Por que minha pegada falha ou a posição da mão está errada?
Por que acontece: usar só os dedos, segurar muito alto/baixo no pegador, ou usar alça solta; falta de treino específico de grip. O que custa: perda precoce da série, compensação por ombros e braços, e menor transferência para levantamento de terra ou trabalhos funcionais. Correção concreta: segure com toda a mão (anelar e mindinho envoltos) e o polegar oposto; pratique holds estáticos de 20–30 s com metade da carga do carry (ex.: segurar 50% do peso do carry por 4 repetições) 2×/semana. Se a pegada falhar antes de 20–30 s, diminua a carga 15% e progrida em tempo.
Por que eu estico demais os joelhos (hiperextensão) ou travo as pernas?
Por que acontece: tentar "bloquear" para criar estabilidade; medo de flexão que gera travamento do joelho. O que custa: sobrecarga articular, redução de amortecimento e maior risco de lesão no joelho; movimento menos eficiente. Correção concreta: mantenha joelhos levemente flexionados (~5–10°), com quadril neutro; antes de cada série, faça 5 agachamentos de amplitude curta com só o peso corporal para sentir a flexão e então caminhe com carga. Se travar, reduza 10% da carga até habituar a posição.
Preciso tomar algum cuidado de segurança ao fazer farmer carries?

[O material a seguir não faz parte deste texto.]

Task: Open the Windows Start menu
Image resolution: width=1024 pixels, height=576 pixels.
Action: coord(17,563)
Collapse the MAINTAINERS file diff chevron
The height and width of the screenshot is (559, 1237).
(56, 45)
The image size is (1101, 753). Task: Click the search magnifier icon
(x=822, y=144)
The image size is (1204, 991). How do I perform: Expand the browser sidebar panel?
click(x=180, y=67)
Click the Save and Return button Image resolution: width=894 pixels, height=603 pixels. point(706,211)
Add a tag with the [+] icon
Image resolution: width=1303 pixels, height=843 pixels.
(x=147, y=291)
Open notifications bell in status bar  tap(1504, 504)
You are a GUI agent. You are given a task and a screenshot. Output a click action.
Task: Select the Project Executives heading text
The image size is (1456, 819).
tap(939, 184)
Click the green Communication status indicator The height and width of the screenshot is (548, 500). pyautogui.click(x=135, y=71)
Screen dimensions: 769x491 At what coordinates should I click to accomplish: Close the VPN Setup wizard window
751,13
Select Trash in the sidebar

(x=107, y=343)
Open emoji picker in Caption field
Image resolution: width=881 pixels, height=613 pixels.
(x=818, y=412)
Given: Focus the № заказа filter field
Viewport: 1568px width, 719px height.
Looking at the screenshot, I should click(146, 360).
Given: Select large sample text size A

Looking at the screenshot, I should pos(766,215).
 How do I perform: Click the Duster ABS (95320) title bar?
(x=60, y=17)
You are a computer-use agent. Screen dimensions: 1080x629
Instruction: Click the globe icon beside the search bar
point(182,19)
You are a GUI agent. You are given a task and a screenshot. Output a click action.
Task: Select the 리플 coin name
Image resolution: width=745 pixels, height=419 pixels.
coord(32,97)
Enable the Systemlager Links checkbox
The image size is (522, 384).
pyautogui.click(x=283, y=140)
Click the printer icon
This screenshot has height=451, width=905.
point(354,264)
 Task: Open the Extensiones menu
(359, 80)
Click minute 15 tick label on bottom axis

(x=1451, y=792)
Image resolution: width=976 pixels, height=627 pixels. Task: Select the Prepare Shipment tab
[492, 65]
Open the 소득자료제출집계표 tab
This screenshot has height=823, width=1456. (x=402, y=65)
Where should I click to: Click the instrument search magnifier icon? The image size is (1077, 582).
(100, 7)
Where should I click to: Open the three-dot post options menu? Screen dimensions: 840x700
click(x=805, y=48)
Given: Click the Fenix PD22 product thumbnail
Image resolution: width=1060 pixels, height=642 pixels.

Pare imediatamente se sentir dor aguda ou pontadas; se houver dor persistente, consulte um profissional de saúde. Não force cargas além da capacidade técnica: prefira múltiplas séries curtas (3–5×20–40 m) do que uma única tentativa pesada. Para acompanhar progresso e usar variações corretamente, use ferramentas de registro como o app RepBro ou compare implementos em RepBro vs antes de comprar equipamentos.
Takeaway: ajuste carga e padrões de movimento primeiro — o farmer carry rende muito mais quando a técnica vence a vaidade.
Frequently asked questions
- Qual distância e carga devo usar no farmer carry?
- Para iniciantes: 20–40 m ou 30–60 s por série, com cerca de 10–20% do peso corporal por mão; progrida aumentando 5–10% de carga ou 5–10 m/10 s por semana.
- Farmer carry serve para condicionamento e força ao mesmo tempo?
- Sim — depende da carga e da distância: cargas pesadas e percursos curtos (10–30 m) priorizam força; cargas moderadas e percursos longos (30–60 m) priorizam resistência e capacidade de transporte.
- Devo usar alças/straps no farmer carry?
- Use straps com cautela: úteis para focar core/pegada quando a pegada é limitante, mas não troque totalmente o trabalho de grip por straps; progrida com pegada sem straps pelo menos 50% das séries.